How to speed up this function?

Mng12345 · August 10, 2022, 1:46am

I have written this function in three versions with ocaml, rescript and rust. The time spend in js and rust are about 15s, but 35+s in ocaml. I know this is because float is boxed in ocaml, do we have a way to fix it?

In ocaml

let rec fib n result = match n with 0. -> result | n -> fib (n -. 1.) (n +. result)
let start_time = Sys.time () in
let result = fib 10000000000. 0. in
let end_time = Sys.time () in
"time use: "
^ (end_time -. start_time |> string_of_float)
^ "; result: "
^ (result |> string_of_float)
|> print_endline

In rescript.

let rec fib = (n, result) => {
  switch n {
  | 0. => result
  | n => fib(n -. 1., result +. n)
  }
}


let timeStart = Js.Date.now()
fib(10000000000., 0.)->Js.log2(`fib: `, _)
let tiemEnd = Js.Date.now()
((tiemEnd -. timeStart) /. 1000.)->Js.log2(`time use: `, _)

In rust

use std::time;

fn fib(n: f64, result: f64) -> f64 {
    if n == 0. {
        result
    } else {
        fib(n - 1., result + n)
    }
}

fn main() {
    let start_time = time::SystemTime::now();
    let result = fib(10000000000., 0.);
    let end_time = time::SystemTime::now();
    let time_use = end_time.duration_since(start_time).unwrap().as_secs();
    println!("time use: {time_use}, result: {result}");
}

c-cube · August 10, 2022, 2:12am

I tried this:

let n = 10000000000.

let rec fib1 n result = match n with
  | 0. -> result
  | n -> fib1 (n -. 1.) (n +. result)

let fib2 n =
  let n = ref n in
  let res = ref 0. in
  while !n > 0.  do
    res := !res +. !n;
    n := !n -. 1.;
  done;
  !res

let timeit f =
  let start = Unix.gettimeofday() in
  let res = f () in
  let t = Unix.gettimeofday() -. start in
  t, res

let () =
  let t1, r1 = timeit (fun () -> fib1 n 0.) in
  Printf.printf "fib1: %f in %.4fs\n%!" r1 t1;
  let t2, r2 = timeit (fun () -> fib2 n) in
  Printf.printf "fib2: %f in %.4fs\n%!" r2 t2;
  ()

and it’s much faster (1/4th of the time):

fib1: 50000000009992404992.000000 in 43.7277s
fib2: 50000000009992404992.000000 in 11.6772s

I think it’s indeed due to the fact that OCaml can unbox local floats but might have more difficulty doing that when passing the floats to a recursive function.

pdonadeo · August 10, 2022, 8:15am

By the way, why using floats?
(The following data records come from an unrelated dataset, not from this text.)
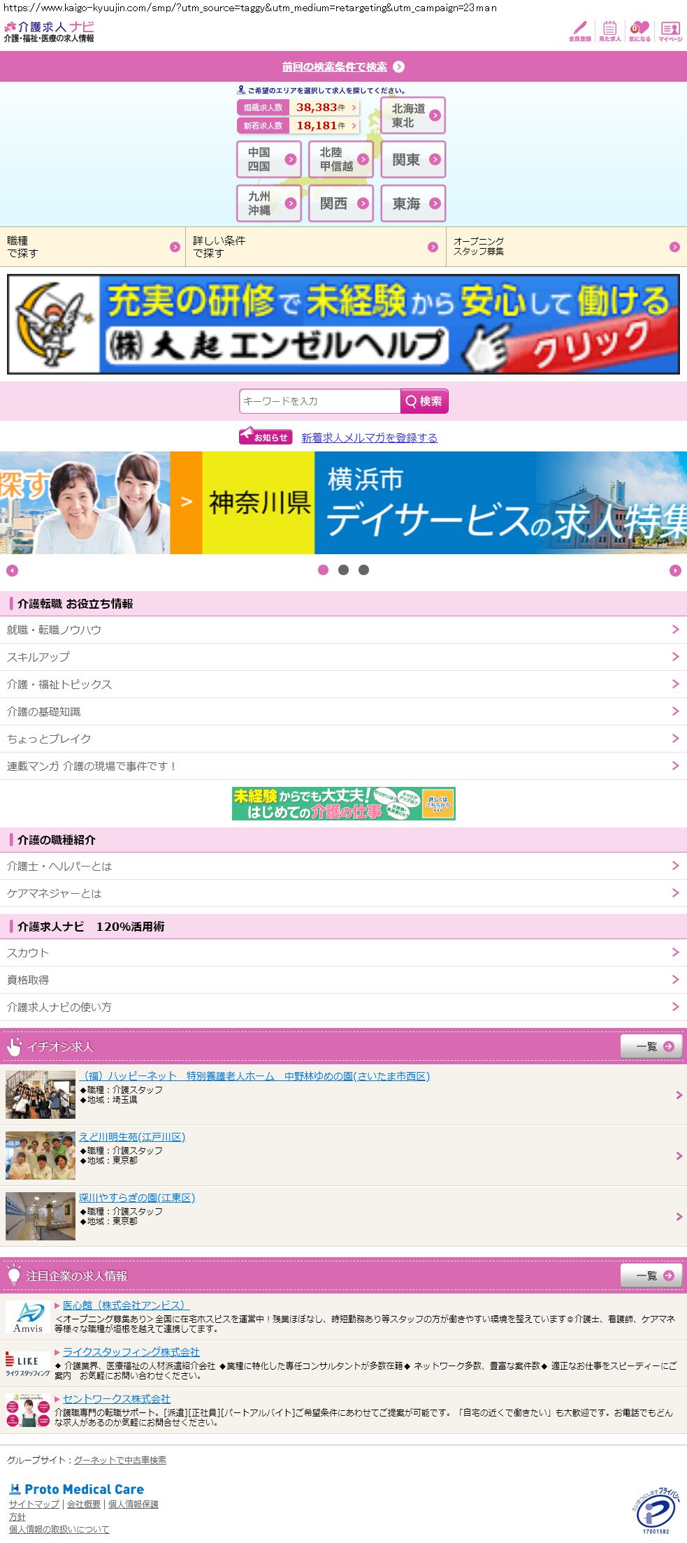Open オープニングスタッフ募集 option
This screenshot has height=1543, width=687.
566,247
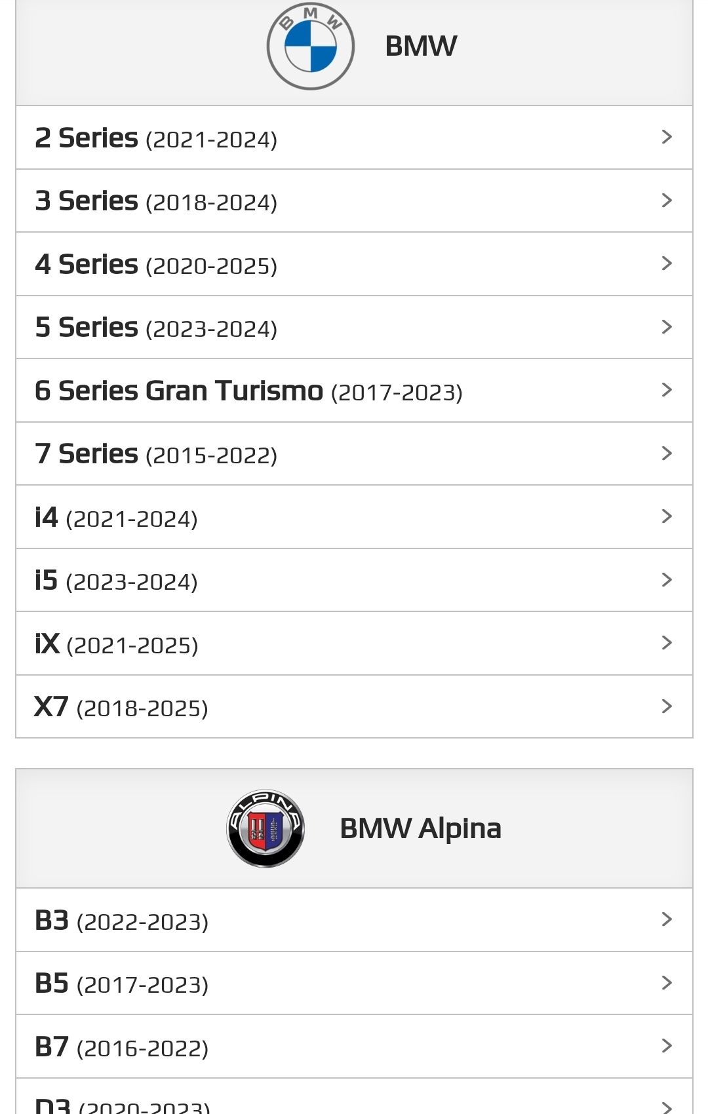Click chevron on 6 Series Gran Turismo
This screenshot has height=1114, width=708.
[x=667, y=390]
Using integers is much faster and for n > 134217727 the result is mathematically wrong using floats.

fccm · August 10, 2022, 8:27am

The real function that this person tries to optimise is probably using floats, since this person talks about floats that are boxed in ocaml. This is probably just a shorter example here.

fccm · August 10, 2022, 8:34am

If your real function that you try to get faster is more complex than just a fib, you can also use rescript to see how to rewrite it with a while loop (as c-cube said):

$ cat fib.ml
let rec fib n result =
  match n with
  | 0. -> result
  | n -> fib (n -. 1.) (n +. result)

$ bsc fib.ml
// Generated by ReScript, PLEASE EDIT WITH CARE
'use strict';

function fib(_n, _result) {
  while(true) {
    var result = _result;
    var n = _n;
    if (n === 0) {
      return result;
    }
    _result = n + result;
    _n = n - 1;
    continue ;
  };
}

exports.fib = fib;
/* No side effect */

Notice that you can give the plain ocaml syntax to the rescript compiler, you don’t need to rewrite it with the rescript syntax.

Mng12345 · August 10, 2022, 8:43am

Thanks, i actually want to write it in ocaml, just tested it in js and rust. And, can we unbox the float manually in ocaml? I am a new bee in ocaml, thanks again.

fccm · August 10, 2022, 9:07am

Yes, I understood, but as c-cube said, a while loop will be faster. If you want to rewrite a loop made with a let rec function into a while loop, you can see how the rescript compiler optimise it, and rewrite it in plain ocaml to follow c-cube’s suggestion. (And this is something that you can do giving plain ocaml syntax to the rescript compiler, you don’t have to rewrite it with rescript syntax.)

gasche · August 10, 2022, 4:57pm

And, can we unbox the float manually in ocaml?

short version: Not currently, no. It may be in the future.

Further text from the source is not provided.